Extrait de page
----
Serhiy Jadan en septembre 2016. / Leemage via AFP
Serhiy Jadan est un artiste complet, autant apprécié des Ukrainiens pour ses poèmes et ses romans que pour ses tournées musicales avec son groupe Jadan i Sobaky (« Jadan et les chiens »). Originaire de Kharkiv, grande ville industrielle de l’est du pays, il décrit dans ses livres, écrits exclusivement en ukrainien, l’ambiance de ces régions de l’Est, dont la population vit en suspension entre le monde soviétique d’hier et l’Ukraine nouvelle. La Route du Donbass, paru en français en 2013 (Les Éditions Noir sur Blanc, 368 p., 23 €), raconte l’histoire de deux frères qui se battent pour garder une station-service malgré les pressions d’un groupe de bandits locaux qui souhaitent s’en emparer. Le livre a été adapté au cinéma en 2018 par Iaroslav Lodyhin, sous le titre Les Champs sauvages (« Dike Pole »). Il est aussi l’auteur de Anarchy in the UKR, un récit traduit en français en 2005 par Iryna Dmytrychyn, où il est question de voyages en train et de soirées alcoolisées.
Jadan est aussi connu pour ses concerts de rock, avec son groupe qui joue une musique festive et pleine d’énergie. À 47 ans, il est le chef de file du renouveau de la culture ukrainienne, le plus visible au sein de sa génération qui compte aussi des écrivains comme Yuri Andrukhovych ou Irena Karpa. Depuis le début de la guerre, il s’est engagé dans l’aide aux défenseurs de l’Ukraine en faisant des concerts pour les soldats.
----
Données fournies
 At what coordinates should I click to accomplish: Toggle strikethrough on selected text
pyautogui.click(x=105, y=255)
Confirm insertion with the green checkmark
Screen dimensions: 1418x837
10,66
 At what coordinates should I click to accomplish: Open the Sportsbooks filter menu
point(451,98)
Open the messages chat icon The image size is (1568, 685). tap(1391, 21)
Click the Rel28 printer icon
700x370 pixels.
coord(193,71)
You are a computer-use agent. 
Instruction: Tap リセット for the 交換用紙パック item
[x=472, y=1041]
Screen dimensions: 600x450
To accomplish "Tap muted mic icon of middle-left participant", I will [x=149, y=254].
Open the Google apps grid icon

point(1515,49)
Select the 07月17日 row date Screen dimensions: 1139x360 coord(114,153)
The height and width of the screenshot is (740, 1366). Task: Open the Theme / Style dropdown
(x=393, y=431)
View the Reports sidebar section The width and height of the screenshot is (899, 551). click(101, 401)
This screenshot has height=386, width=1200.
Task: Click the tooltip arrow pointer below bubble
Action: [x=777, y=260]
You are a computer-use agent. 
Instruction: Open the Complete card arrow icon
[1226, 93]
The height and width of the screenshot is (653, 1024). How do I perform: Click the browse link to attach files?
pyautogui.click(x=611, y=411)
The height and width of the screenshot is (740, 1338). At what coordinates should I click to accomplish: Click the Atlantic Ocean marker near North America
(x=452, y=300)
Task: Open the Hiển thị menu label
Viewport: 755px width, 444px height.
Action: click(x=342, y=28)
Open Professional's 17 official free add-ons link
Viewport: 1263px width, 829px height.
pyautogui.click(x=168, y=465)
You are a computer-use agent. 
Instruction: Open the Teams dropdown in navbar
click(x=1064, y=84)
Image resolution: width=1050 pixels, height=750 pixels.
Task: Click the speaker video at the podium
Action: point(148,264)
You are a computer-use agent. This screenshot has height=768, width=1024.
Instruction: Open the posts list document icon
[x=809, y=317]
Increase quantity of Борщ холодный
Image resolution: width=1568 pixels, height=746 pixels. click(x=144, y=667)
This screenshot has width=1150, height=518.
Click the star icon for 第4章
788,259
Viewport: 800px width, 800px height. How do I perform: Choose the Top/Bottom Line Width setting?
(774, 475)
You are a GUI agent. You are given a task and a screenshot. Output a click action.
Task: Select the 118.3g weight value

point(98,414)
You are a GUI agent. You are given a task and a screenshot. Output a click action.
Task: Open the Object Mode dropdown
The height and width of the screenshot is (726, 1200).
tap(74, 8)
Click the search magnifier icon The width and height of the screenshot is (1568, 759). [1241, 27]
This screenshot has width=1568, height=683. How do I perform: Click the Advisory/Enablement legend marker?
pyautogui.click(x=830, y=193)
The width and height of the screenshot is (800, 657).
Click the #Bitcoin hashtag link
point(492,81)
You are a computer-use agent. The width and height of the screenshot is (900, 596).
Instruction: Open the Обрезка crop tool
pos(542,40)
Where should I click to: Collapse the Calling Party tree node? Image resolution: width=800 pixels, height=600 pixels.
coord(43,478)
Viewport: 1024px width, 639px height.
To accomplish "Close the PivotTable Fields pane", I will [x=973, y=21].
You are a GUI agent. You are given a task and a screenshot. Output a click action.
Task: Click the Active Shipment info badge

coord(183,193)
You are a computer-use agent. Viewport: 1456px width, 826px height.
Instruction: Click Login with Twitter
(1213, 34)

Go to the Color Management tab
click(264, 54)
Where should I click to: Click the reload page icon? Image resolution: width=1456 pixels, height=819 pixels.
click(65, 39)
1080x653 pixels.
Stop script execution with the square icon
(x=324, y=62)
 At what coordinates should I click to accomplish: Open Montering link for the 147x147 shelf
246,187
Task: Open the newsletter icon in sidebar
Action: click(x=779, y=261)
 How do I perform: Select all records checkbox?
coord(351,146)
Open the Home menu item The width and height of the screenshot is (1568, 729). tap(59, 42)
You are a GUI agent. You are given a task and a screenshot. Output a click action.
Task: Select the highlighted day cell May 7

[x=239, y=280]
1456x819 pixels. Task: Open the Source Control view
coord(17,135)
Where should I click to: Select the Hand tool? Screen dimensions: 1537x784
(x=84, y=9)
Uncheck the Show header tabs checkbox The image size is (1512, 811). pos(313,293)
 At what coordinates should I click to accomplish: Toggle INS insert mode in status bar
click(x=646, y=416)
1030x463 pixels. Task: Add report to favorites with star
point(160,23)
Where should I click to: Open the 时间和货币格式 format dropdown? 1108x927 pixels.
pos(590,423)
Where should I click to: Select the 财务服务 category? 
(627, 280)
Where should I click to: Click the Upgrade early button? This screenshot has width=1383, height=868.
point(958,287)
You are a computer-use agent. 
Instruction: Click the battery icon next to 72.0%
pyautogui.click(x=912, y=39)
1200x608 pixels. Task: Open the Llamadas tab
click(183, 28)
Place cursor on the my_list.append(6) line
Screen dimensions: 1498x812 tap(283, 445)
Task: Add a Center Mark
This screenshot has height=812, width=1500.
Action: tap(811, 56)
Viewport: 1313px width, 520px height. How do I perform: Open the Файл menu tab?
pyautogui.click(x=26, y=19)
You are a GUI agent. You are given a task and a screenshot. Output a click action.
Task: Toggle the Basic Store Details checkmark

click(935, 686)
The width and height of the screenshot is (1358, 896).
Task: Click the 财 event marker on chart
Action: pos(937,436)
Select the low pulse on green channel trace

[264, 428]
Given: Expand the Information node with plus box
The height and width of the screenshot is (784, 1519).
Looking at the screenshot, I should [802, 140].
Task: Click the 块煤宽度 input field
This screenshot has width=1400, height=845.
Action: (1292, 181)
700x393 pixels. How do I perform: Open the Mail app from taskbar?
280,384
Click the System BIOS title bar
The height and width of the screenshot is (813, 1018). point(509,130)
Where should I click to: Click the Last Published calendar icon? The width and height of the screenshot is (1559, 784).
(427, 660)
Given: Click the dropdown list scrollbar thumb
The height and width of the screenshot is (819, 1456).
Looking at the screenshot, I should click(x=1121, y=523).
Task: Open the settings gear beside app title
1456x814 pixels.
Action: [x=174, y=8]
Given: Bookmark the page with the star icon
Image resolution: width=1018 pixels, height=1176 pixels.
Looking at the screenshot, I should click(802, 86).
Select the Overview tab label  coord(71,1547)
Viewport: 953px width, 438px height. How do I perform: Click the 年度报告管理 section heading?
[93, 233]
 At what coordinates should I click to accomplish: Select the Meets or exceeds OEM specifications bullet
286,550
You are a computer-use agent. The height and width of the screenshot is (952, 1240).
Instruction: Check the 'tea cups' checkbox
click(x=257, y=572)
----
Consigne A
Dressez la liste de toutes les personnes nommées dans l'extrait sur Serhiy Jadan.
Consigne B
Mettez dans un tableau Markdown à deux colonnes, « Numéro » et « Ligne », les lignes de la liste qui commencent à celle contenant « You are a computer-use agent. The height » et vont jusqu'à la fin de la liste, en omettant les lignes vides.
Le texte et la liste n'ont aucun lien entre eux.

Résultat A
- Serhiy Jadan
- Iaroslav Lodyhin
- Iryna Dmytrychyn
- Yuri Andrukhovych
- Irena Karpa

Résultat B
| Numéro | Ligne |
|---|---|
| 1 | You are a computer-use agent. The height and width of the screenshot is (952, 1240). |
| 2 | Instruction: Check the 'tea cups' checkbox |
| 3 | click(x=257, y=572) |